5 Best Practices to Improve Data Entry Process

Practices to Improve Data Entry ProcessA data entry job might be one of the most non-glamorous positions in organizations, but it is definitely the most critical operations of successful business development. Data entry, these words are spoken with more weight today, because they have to deal with big data. And enterprises should take impressive measures so as to not hurt their business value and time from data inaccuracies.

People running businesses are realizing that the chunks of data that is being generated on a day-to-day basis can help them make crucial business decisions. And inaccuracies would only push them to pay for the overhead costs.

Now, we know that the basic nature of a human is to do mistakes. Is it always the same mistake/misstep? But why do mistakes happen or where do our resources find it challenging to deal with the data? And lastly, how to deal with such setbacks?

In this blog post, we will find answers for each and every query and of course, the solution to address such issues.

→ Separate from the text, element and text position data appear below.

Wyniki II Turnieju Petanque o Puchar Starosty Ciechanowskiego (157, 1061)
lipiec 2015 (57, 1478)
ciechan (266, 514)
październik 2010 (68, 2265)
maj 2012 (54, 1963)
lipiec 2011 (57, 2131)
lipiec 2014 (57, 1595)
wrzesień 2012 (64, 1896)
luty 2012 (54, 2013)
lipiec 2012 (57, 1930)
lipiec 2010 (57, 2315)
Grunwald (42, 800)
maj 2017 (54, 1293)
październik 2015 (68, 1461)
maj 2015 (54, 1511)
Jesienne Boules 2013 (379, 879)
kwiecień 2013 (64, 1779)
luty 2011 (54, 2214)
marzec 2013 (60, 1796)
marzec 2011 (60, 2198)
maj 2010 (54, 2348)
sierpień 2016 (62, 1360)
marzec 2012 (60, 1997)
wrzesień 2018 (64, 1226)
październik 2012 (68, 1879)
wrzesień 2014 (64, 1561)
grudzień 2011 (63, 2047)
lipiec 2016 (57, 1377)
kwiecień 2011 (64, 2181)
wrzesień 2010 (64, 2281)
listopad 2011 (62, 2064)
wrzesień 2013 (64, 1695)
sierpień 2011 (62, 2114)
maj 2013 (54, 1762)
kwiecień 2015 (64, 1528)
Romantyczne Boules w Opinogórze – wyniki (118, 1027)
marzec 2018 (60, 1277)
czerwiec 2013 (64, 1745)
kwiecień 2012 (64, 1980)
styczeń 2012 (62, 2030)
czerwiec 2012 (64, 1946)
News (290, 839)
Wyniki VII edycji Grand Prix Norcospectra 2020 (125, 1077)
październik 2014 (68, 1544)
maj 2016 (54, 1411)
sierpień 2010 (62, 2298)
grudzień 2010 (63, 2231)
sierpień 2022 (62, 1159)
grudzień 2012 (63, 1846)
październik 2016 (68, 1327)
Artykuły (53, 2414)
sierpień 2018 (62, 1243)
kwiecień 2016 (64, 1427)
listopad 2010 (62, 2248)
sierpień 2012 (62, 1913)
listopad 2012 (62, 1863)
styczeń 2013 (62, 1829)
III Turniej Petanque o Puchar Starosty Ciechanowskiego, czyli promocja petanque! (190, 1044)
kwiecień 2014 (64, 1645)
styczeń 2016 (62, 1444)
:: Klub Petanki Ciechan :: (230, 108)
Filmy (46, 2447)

Common Challenges in Data Entry Process

Data entry is ubiquitous and differs for every organization.

With digitization, organizations went paperless for better business management. Data entry is the primary operation involved, where resources have to take data from paper documents, catalogs, invoices and transfer them manually to the required software application for future processing.

The whole process looks pretty straightforward, but every phase presents resource with unique challenges resulting in data inefficiency.

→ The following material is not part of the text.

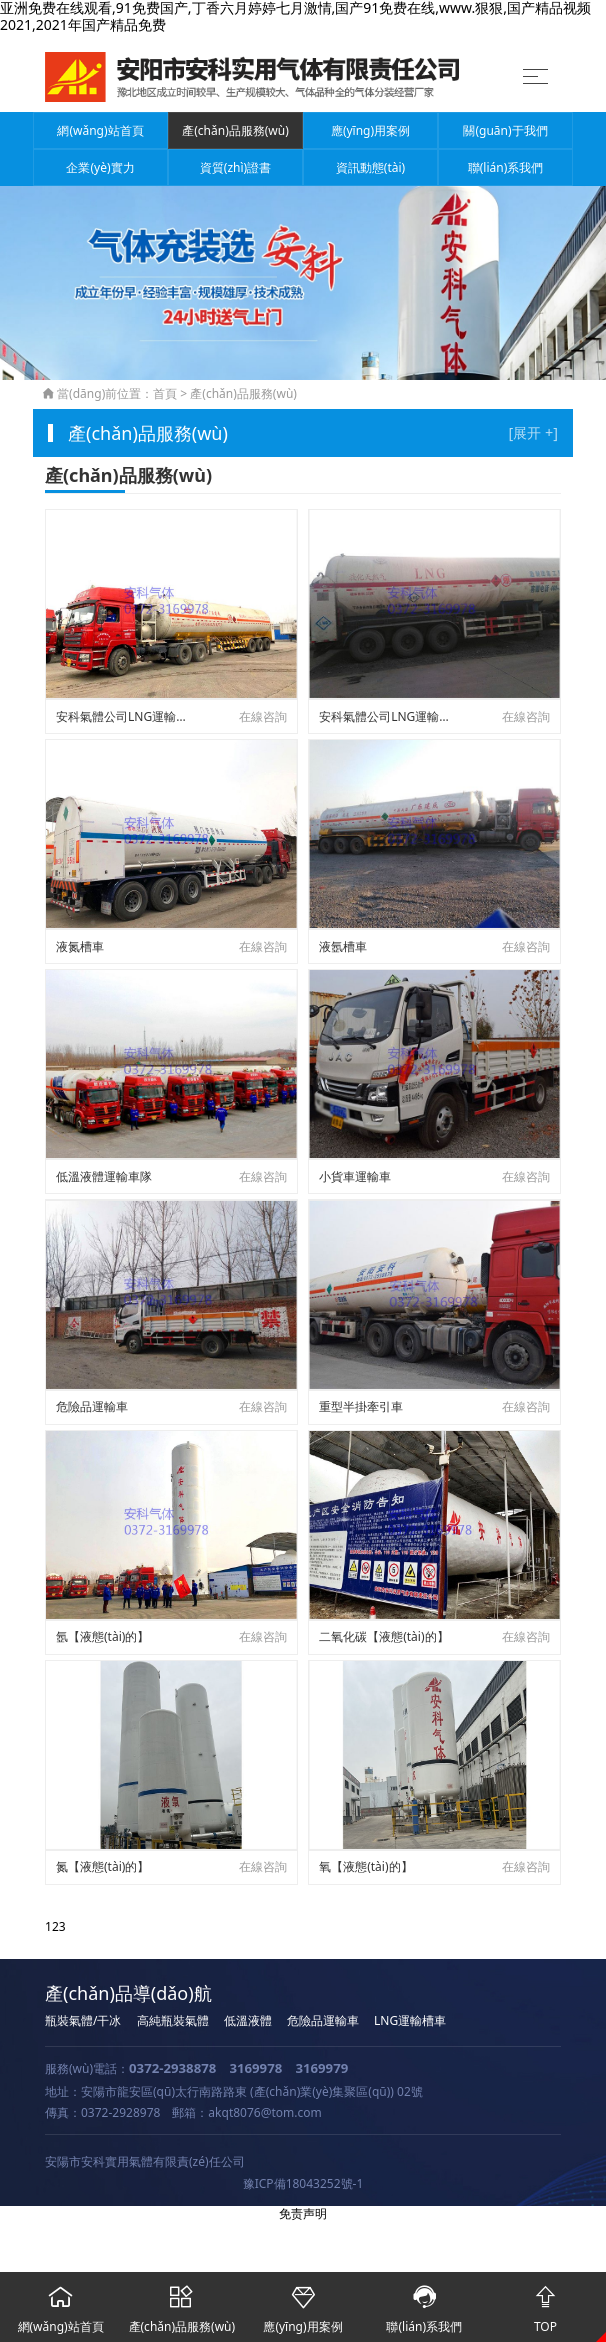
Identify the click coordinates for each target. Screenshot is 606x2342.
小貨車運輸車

Now, let’s see the common challenges faced by data entry operators.

  • Inadequate Knowledge:

Even if you choose data entry as your career, you should have a certain skill set to deal with the every-day operations. Basic computer skills, good speed, accuracy, are all good but resources cannot promise quality data entry service unless the organizations familiarize them with new equipment and other programs.

  • Unacceptable Benchmark:

The huge amount of data or data that require more understanding may stir trouble if the benchmark set is too high. This can be visibly the actual human error.

  • Complex Data Fields:

Different data types to capture, what is the probability that 1 out of 100 employees don’t do a mistake. It’s not just unclear fields, but sometimes data entry operators may run into missing values. And in such events, the possibilities are they may assign meaningless or default values, which later will create conflicts.

  • No Proper Quality Check:

You can say there is a violation of 1-10-100 rule.

What does the rule say?

The rule states that prevention should take more priority as it takes much less to detect rather than correcting one.

Now the question, how to deal with these?

There are more cases that lead to data entry inaccuracies and maybe I’ll mention them in further sections. For now, let’s comprehend the methods for improvising data entry processes.

What are some of the key Methods to Optimize Data Entry Processes?

  1. Identifying the Source of Data Inaccuracies

When the word ‘data’ comes into the picture, it’s not only about day-to-day values or information that is accumulated within the organization. It is also inclusive of external data that is consumed. Whatever may be the case, but if businesses do find inaccuracies in data, they should try identifying the source as it will be easier to fix.

Sometimes the source of the mistake may be as simple as a data operator entering improperly to a complicated system error. Understanding the sources will give a larger scope to assess, monitor, and improve

Common areas where data inaccuracies can be witnessed are,

  1. Using Data Entry Validation Program

Performing validation, what does it generally mean?

It signifies towards accounting for the correctness, meaningfulness, and security of data that is input to the system.

After the data is input, it is validated, where data cleansing is performed, as in, the corrupt or inaccurate data will be detected and modified/removed from the database.

Under validation program, the operator is required to verify the data entered more than once before it is actually acknowledged. Even though the process may seem time-consuming, business will be spared from future anxieties.

  1. Utilizing Advance Software Programs

Let’s take the data entry validation program, what if it has bugs or the program structure is inaccurate?

It doesn’t make out to be a human error, but still, it accounts for some kind of data inaccuracies. You are running a global organization, and then using cheap software program will cause data inefficiencies.

Every business has different needs, even the software program should be chosen based on these.

Let’s say, for instance, you have a start-up, the data generated will be comparatively less to global corporations, and hence you will not be required advanced software.

Viking software solutions, Lexmark, goCanvas, and iUgum data software are some of the popular data entry software programs available.

  1. It should never be Speed Vs Accuracy

Speed and accuracy are the two key skills that every data entry operator should possess.

Speed is good but not the cost of accuracy. People often get weighed down under deadlines, and this where organizations will find bonus if they are quick. But on the other side, quality would have been compromised at least at some point.

Ask anyone; their opinion will be like Accuracy > Speed, but when they have to face the deadline, it would take the reverse order, and that says it. ‘Quality is compromised’.

Today, data entry is beyond a mundane task, thanks to big data. To avoid getting consumed under short deadlines, organizations should hire more resources and maintain the quality of work.

  1. Adopting Data Entry Accuracy Standards

The boring, conventional data entry job has become more exciting and operators should tread more carefully if the data comes with pre-defined standards.

Data accuracy standards such as data monitoring, geo-coding, matching, data linking and data profiling allow resources to be within the loop of defined standards.